Fibronectin expression domain spatially mirrors the stiffness gradient within the limb bud. (A and B) Transverse and coronal sections of 20 som. WT (A) and Wnt5a^−/− (B) embryos at forelimb anterior and posterior regions. Sections were stained with DAPI (cyan) and antifibronectin antibody (green). Arrows indicate the anteriorly biased region of early fibronectin expression. nt: neural tube; me: mesoderm; ec: ectoderm. (Scale bars: 100 µm.) (C) Relative fibronectin fluorescence intensity of 20 to 21 som.
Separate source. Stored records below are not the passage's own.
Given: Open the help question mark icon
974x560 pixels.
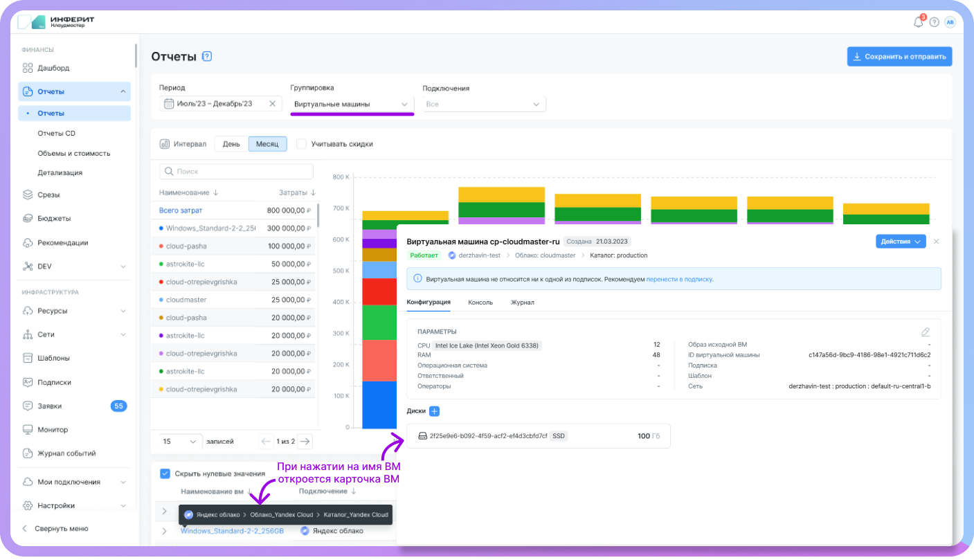Looking at the screenshot, I should pos(934,22).
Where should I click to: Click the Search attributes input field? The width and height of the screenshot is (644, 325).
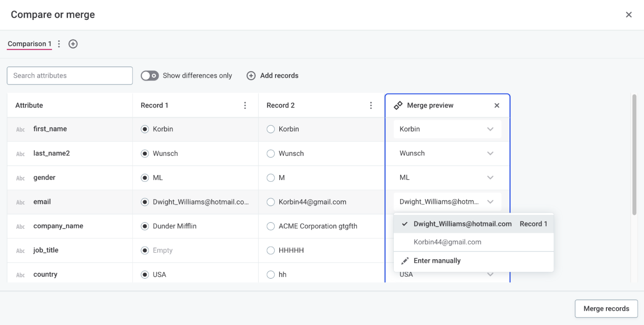(69, 75)
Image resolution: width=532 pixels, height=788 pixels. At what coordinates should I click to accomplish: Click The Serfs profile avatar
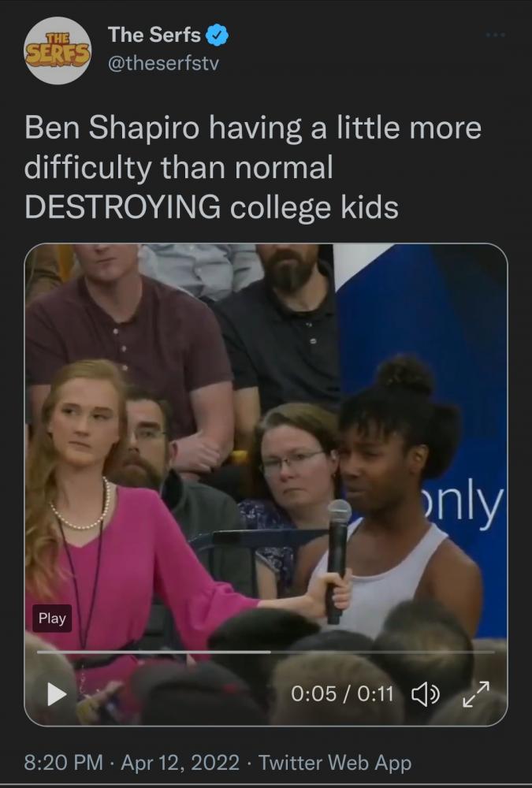coord(58,50)
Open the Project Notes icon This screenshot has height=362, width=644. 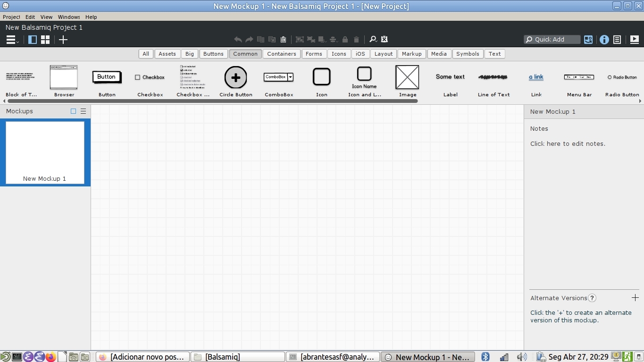coord(617,39)
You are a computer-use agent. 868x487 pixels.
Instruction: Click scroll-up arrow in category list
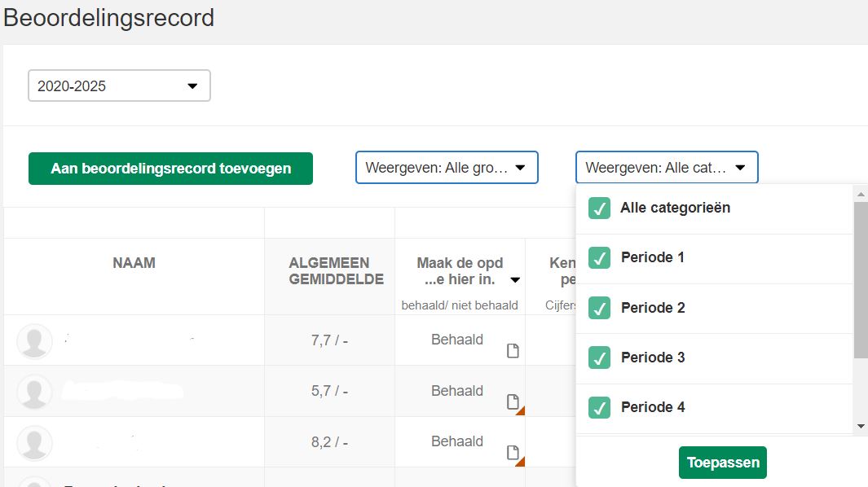coord(861,193)
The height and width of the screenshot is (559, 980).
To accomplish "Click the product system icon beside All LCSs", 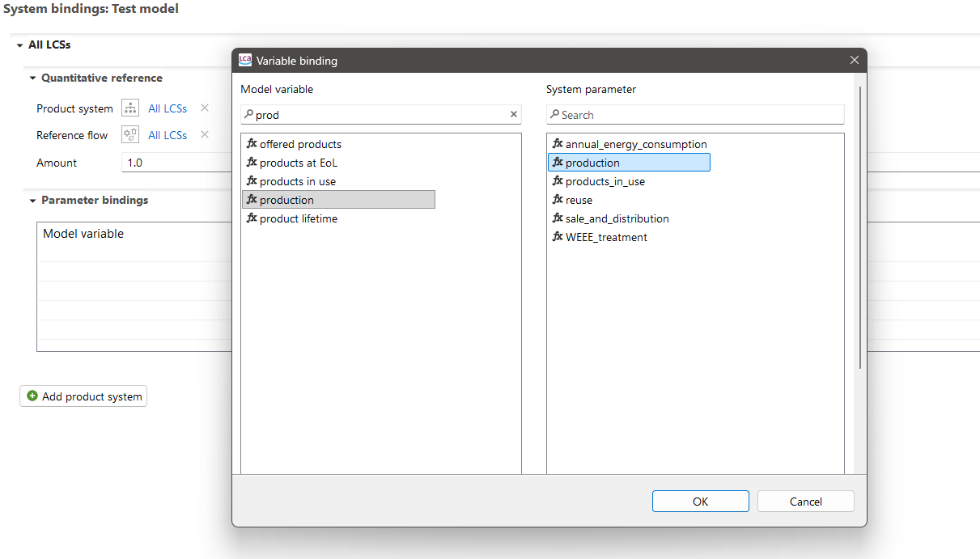I will click(x=130, y=108).
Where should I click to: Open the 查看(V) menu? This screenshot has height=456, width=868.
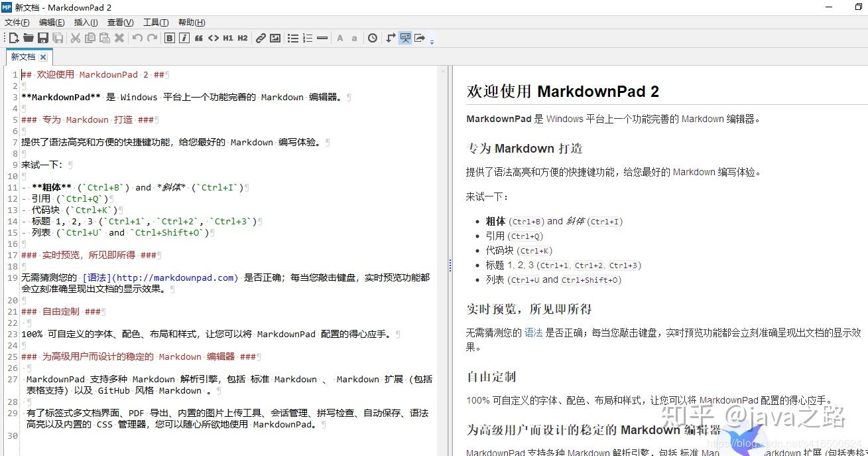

WT (n = 3) and Wnt5a^−/− (n = 3) embryos (two-tailed t test, *P < 0.05, **P < 0.01). n.s, not significant. (D) Schematic model representing Wnt5a up-regulation of fibronectin to generate a stiffness gradient which guides mesodermal cell movements and drives limb bud shape change. (E) Graphical description of the potential mechanism by which the stiffness gradient is localized. Error bars indicate SEM.